→ **What the task asks**:
Precisely the lines from the one with "Viewport: 400px width, 516px height." through the end of the data, both included, must make up the response, each restated word for word.

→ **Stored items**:
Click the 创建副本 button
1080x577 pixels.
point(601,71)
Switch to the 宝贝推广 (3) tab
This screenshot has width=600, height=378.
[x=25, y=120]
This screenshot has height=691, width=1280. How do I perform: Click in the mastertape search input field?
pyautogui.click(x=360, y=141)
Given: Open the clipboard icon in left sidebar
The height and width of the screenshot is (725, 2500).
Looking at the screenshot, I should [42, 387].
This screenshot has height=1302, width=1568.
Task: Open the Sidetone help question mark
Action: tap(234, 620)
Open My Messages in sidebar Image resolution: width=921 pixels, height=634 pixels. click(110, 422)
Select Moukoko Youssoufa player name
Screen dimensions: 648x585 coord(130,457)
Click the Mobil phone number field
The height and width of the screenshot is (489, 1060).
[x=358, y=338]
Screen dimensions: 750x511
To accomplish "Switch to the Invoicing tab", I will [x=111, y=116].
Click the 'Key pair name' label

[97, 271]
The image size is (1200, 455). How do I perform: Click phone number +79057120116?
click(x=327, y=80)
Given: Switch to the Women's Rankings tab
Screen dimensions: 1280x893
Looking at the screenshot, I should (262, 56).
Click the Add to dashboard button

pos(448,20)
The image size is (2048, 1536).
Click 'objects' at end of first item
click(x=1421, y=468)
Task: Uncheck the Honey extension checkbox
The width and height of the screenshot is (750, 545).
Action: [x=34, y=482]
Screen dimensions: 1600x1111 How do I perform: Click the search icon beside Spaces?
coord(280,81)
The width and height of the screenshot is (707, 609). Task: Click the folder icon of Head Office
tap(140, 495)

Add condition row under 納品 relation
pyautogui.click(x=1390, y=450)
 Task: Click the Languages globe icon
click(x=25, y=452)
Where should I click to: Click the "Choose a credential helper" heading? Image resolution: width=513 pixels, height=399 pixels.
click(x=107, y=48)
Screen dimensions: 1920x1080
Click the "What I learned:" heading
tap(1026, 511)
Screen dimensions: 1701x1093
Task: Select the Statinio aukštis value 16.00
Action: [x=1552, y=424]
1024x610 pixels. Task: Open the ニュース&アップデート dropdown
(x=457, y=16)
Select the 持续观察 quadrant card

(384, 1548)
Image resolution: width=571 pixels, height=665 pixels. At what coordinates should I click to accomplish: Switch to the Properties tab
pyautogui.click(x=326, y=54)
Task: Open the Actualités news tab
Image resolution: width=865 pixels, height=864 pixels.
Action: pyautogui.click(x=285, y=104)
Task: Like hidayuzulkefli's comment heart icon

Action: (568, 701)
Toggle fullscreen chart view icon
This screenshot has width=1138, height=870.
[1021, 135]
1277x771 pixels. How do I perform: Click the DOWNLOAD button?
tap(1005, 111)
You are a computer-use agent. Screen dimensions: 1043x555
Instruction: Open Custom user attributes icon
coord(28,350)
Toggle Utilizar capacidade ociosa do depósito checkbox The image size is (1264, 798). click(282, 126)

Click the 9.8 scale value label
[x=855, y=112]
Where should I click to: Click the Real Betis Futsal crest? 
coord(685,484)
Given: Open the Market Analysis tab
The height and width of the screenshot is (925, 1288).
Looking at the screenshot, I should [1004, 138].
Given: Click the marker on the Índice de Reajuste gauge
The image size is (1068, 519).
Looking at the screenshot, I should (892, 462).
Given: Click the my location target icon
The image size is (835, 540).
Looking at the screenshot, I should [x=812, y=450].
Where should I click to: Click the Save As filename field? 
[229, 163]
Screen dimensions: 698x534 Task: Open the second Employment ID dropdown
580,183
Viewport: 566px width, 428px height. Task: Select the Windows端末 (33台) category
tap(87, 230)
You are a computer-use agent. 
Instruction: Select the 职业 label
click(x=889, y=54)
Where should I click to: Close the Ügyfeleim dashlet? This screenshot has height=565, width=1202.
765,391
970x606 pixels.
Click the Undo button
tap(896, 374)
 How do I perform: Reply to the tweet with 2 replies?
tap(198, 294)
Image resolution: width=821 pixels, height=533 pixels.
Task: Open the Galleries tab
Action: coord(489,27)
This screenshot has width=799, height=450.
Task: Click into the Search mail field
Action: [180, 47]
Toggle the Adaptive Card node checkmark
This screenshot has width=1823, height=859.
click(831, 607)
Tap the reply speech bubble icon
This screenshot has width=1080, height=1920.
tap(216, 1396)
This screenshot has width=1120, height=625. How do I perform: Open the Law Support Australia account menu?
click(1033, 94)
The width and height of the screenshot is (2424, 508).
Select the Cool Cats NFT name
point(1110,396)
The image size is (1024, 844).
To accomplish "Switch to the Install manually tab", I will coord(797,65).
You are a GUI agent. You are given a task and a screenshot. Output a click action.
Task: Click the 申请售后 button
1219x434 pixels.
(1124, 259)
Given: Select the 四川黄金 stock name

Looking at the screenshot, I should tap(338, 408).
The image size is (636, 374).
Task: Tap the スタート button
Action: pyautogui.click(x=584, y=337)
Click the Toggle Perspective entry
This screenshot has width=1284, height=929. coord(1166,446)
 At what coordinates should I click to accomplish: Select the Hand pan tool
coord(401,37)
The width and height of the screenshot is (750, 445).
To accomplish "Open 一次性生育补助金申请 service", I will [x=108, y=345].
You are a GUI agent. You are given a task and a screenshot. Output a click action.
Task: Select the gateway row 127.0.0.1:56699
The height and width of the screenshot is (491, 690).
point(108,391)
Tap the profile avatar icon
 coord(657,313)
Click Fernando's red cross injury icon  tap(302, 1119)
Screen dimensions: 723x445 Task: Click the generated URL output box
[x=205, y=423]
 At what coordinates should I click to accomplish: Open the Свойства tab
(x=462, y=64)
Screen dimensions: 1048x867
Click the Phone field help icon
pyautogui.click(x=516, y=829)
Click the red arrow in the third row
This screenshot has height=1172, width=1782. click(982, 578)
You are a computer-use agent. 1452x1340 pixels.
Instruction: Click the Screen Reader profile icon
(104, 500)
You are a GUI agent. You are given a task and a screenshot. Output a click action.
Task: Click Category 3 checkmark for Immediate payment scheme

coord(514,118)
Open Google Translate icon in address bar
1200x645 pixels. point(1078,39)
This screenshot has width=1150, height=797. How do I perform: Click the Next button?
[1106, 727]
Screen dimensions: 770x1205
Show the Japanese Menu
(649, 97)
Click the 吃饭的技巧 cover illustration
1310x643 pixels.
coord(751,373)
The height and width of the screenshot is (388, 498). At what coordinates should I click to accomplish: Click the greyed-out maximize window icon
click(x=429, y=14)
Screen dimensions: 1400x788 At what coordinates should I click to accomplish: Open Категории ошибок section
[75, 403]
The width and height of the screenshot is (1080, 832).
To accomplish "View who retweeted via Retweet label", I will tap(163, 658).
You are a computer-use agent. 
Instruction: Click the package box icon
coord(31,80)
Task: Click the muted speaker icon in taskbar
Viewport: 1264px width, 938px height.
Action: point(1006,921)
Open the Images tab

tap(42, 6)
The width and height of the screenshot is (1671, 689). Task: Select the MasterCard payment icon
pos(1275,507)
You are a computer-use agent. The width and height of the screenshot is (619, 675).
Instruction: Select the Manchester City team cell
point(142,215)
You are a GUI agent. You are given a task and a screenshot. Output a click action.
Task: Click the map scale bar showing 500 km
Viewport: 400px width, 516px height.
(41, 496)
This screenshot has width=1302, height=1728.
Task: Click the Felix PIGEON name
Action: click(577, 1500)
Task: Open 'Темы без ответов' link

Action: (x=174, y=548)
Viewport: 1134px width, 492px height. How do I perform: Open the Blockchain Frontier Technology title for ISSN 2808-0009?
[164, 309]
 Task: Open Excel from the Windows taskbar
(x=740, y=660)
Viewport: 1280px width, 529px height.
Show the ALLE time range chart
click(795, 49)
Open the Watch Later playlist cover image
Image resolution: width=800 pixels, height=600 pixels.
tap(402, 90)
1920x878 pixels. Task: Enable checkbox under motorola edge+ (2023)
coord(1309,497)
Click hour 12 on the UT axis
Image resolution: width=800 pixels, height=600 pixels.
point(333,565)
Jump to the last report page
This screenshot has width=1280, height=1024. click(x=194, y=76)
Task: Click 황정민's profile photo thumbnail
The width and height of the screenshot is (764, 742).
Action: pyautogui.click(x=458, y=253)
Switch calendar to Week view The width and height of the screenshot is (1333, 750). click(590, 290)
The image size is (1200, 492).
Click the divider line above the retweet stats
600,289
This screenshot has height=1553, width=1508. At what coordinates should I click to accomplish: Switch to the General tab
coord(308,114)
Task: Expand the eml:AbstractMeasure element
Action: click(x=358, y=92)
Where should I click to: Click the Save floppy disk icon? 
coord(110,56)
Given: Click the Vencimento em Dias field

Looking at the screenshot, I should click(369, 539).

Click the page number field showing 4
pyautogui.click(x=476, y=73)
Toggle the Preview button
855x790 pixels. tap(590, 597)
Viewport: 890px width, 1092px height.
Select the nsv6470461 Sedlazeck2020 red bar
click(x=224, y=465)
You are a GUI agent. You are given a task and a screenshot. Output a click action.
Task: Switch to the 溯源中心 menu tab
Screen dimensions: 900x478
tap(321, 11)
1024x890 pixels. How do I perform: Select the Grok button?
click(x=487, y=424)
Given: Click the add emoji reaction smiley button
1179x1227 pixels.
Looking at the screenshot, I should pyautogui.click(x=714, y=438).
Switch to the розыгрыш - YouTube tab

→ **Answer section**:
Viewport: 400px width, 516px height.
(41, 496)
This screenshot has width=1302, height=1728.
Task: Click the Felix PIGEON name
Action: click(577, 1500)
Task: Open 'Темы без ответов' link

Action: (x=174, y=548)
Viewport: 1134px width, 492px height. How do I perform: Open the Blockchain Frontier Technology title for ISSN 2808-0009?
[164, 309]
 Task: Open Excel from the Windows taskbar
(x=740, y=660)
Viewport: 1280px width, 529px height.
Show the ALLE time range chart
click(795, 49)
Open the Watch Later playlist cover image
Image resolution: width=800 pixels, height=600 pixels.
tap(402, 90)
1920x878 pixels. Task: Enable checkbox under motorola edge+ (2023)
coord(1309,497)
Click hour 12 on the UT axis
Image resolution: width=800 pixels, height=600 pixels.
point(333,565)
Jump to the last report page
This screenshot has width=1280, height=1024. click(x=194, y=76)
Task: Click 황정민's profile photo thumbnail
The width and height of the screenshot is (764, 742).
Action: pyautogui.click(x=458, y=253)
Switch calendar to Week view The width and height of the screenshot is (1333, 750). click(590, 290)
The image size is (1200, 492).
Click the divider line above the retweet stats
600,289
This screenshot has height=1553, width=1508. At what coordinates should I click to accomplish: Switch to the General tab
coord(308,114)
Task: Expand the eml:AbstractMeasure element
Action: click(x=358, y=92)
Where should I click to: Click the Save floppy disk icon? 
coord(110,56)
Given: Click the Vencimento em Dias field

Looking at the screenshot, I should click(369, 539).

Click the page number field showing 4
pyautogui.click(x=476, y=73)
Toggle the Preview button
855x790 pixels. tap(590, 597)
Viewport: 890px width, 1092px height.
Select the nsv6470461 Sedlazeck2020 red bar
click(x=224, y=465)
You are a GUI agent. You are given a task and a screenshot. Output a click action.
Task: Switch to the 溯源中心 menu tab
Screen dimensions: 900x478
tap(321, 11)
1024x890 pixels. How do I perform: Select the Grok button?
click(x=487, y=424)
Given: Click the add emoji reaction smiley button
1179x1227 pixels.
Looking at the screenshot, I should pyautogui.click(x=714, y=438).
Switch to the розыгрыш - YouTube tab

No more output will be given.